> **What is required**: Exactly as they appear, output all of the records. Skip any images.
The data Block Start
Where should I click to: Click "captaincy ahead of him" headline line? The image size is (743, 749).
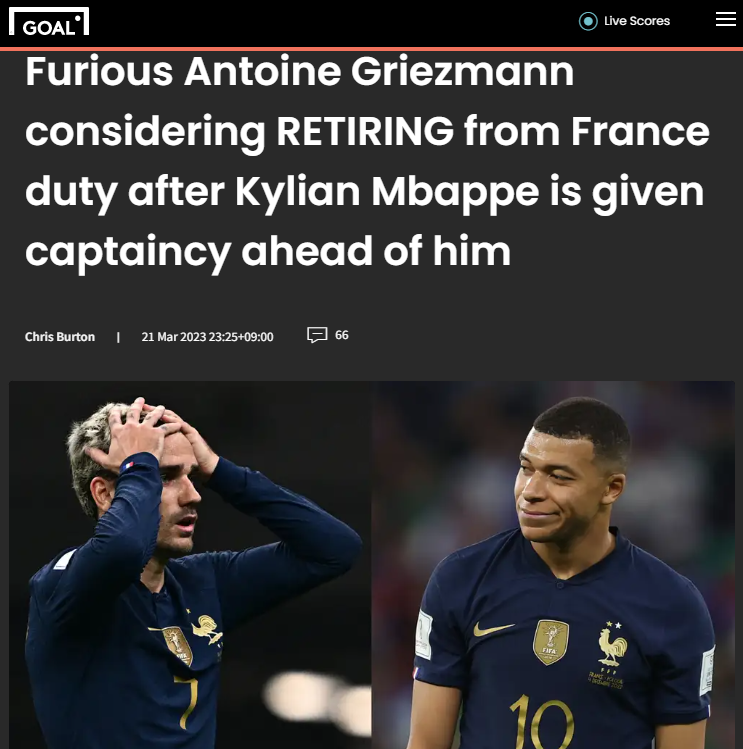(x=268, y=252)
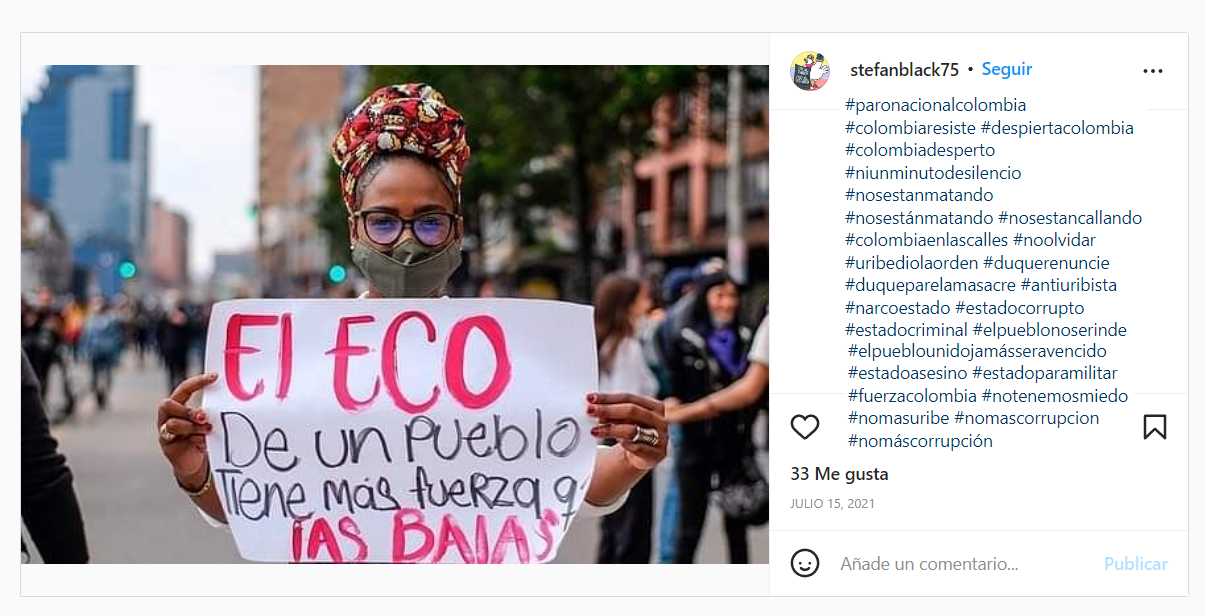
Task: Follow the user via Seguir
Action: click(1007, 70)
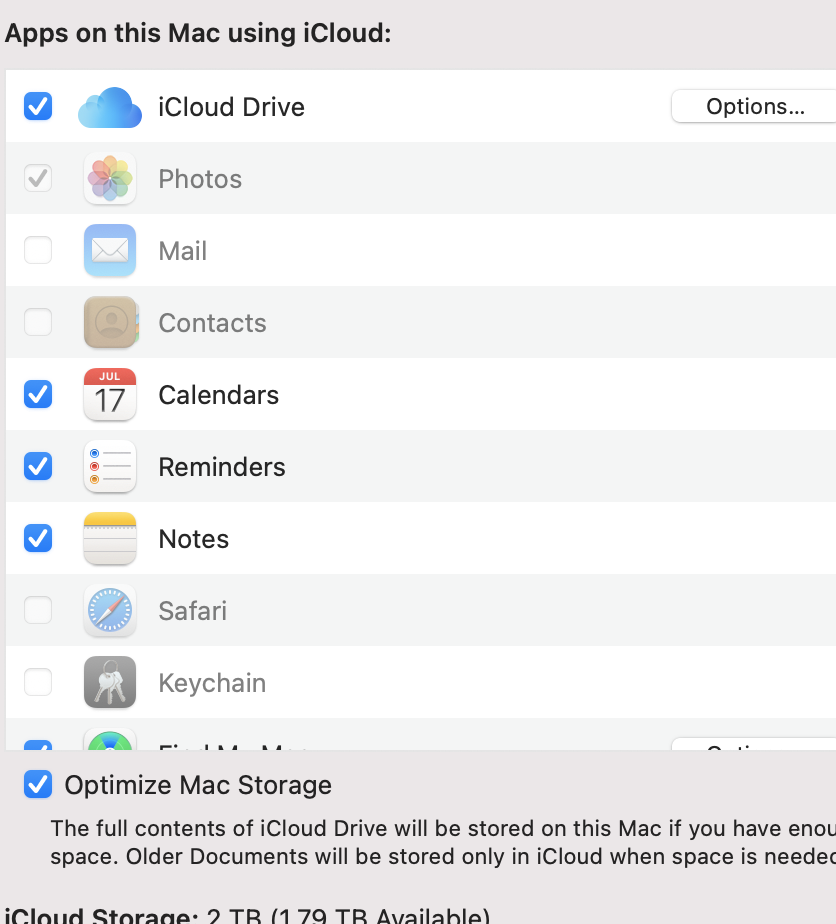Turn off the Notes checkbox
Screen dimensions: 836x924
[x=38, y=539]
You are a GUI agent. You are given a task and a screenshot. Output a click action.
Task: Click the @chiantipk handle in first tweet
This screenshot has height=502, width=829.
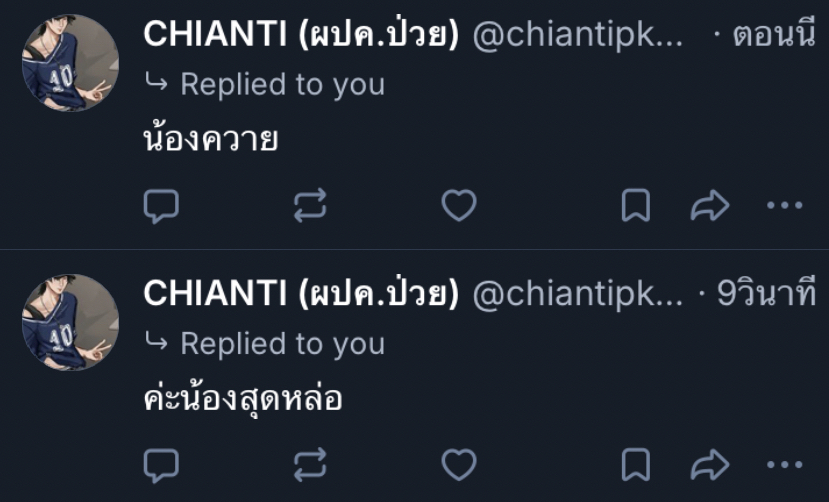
The data Block End
> **Result of the exercise**:
Where should I click to: Click "captaincy ahead of him" headline line? The image size is (743, 749).
(x=268, y=252)
Task: Follow the user via Seguir
Action: click(1007, 70)
Turn off the Notes checkbox
Screen dimensions: 836x924
[x=38, y=539]
You are a GUI agent. You are given a task and a screenshot. Output a click action.
Task: Click the @chiantipk handle in first tweet
This screenshot has height=502, width=829.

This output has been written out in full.